The OCTAVE global clinical development program includes three Phase 3 studies, OCTAVE Induction 1, OCTAVE Induction 2, and OCTAVE Sustain (A3921096), as well as a long-term extension trial, OCTAVE Open (A3921139). Results for OCTAVE Sustain are anticipated by the end of 2016. These four studies will form the potential submission package to regulatory authorities for a potential UC indication.
As Pfizer notes, Xeljanz is the first and only JAK inhibitor approved in more than 40 countries globally to treat moderate to severe rheumatoid arthritis (RA) as a second-line therapy after failure of one or more disease-modifying antirheumatic drugs (DMARDs)—more specifically, it is used typically when methotrexate does not work well for a patient. The benefit:risk profile of Xeljanz in RA has been studied in approximately 6,200 patients in the global clinical development program for such RA indications. Xeljanz may be used as a single agent or in combination with methotrexate or other non-biologic DMARDs. Use of Xeljanz in combination with biologic DMARDs or potent immunosuppressants, such as azathioprine and cyclosporine, is not recommended
A New Drug Application for Xeljanz 11 mg once-daily modified release for the treatment of moderate to severe RA is under review with the U.S. Food and Drug Administration (FDA); the recommended dose is currently 5 mg BID. The drug is not considered safe for use in patients with severe liver problems—it is not yet known if Xeljanz is either safe or effective in people with hepatitis B or C, nor is the safety and efficacy for children a known factor yet.
Pfizer notes that Xeljanz can reduce the immune system’s ability to fight infections, and some people develop serious infections while taking Xeljanz, including tuberculosis (TB), and infections caused by bacteria, fungi or viruses that can spread throughout the body—some deaths have occurred because of this, so healthcare providers should test patients for TB before starting Xeljanz, and monitor them closely for signs and symptoms of TB and other infections during treatment. Other potential complications have included viral reactivation, including cases of herpes virus reactivation; some people who have taken Xeljanz with certain other medicines to prevent kidney transplant rejection have had a problem with certain white blood cells growing out of control, specifically Epstein Barr virus-associated post-transplant lymphoproliferative disorder; and some people taking Xeljanz get tears in their stomach or intestines.

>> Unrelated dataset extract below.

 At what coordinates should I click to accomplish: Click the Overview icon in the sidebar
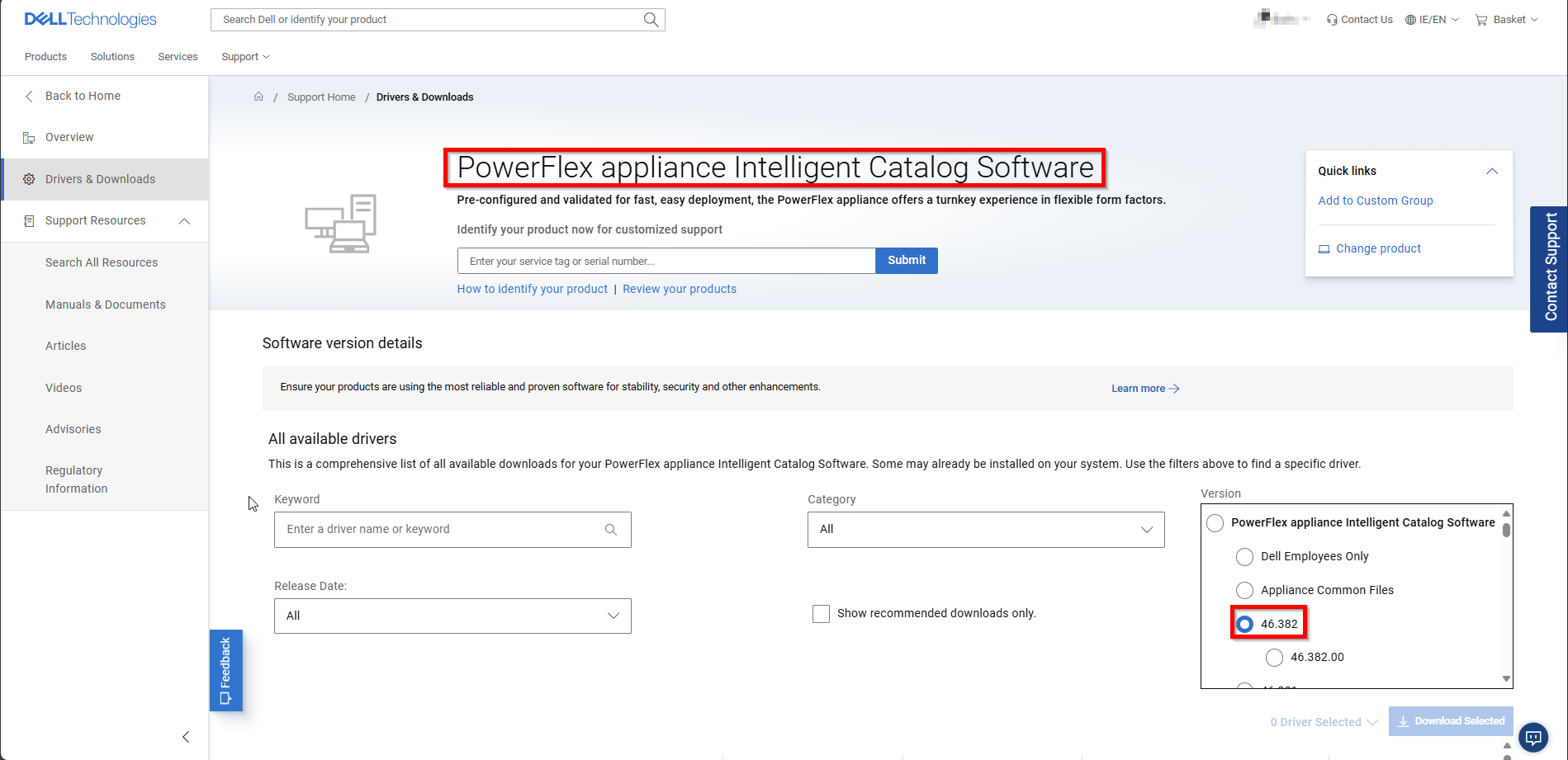pos(29,137)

As for the indication currently under investigation by Pfizer, UC is a chronic, often debilitating inflammatory bowel disease that affects millions of people worldwide and is believed to be the result of complex interactions between multiple factors that include the environment, genetic predisposition, immune response and the gut microbiome in the colon or intestines. It can cause abdominal pain, fever, weight loss and chronic, bloody diarrhea. In up to one-third of patients with UC, treatment is not completely successful or complications arise. Under these circumstances, surgery to remove the colon may be considered. Even after surgery, certain symptoms of UC may still persist.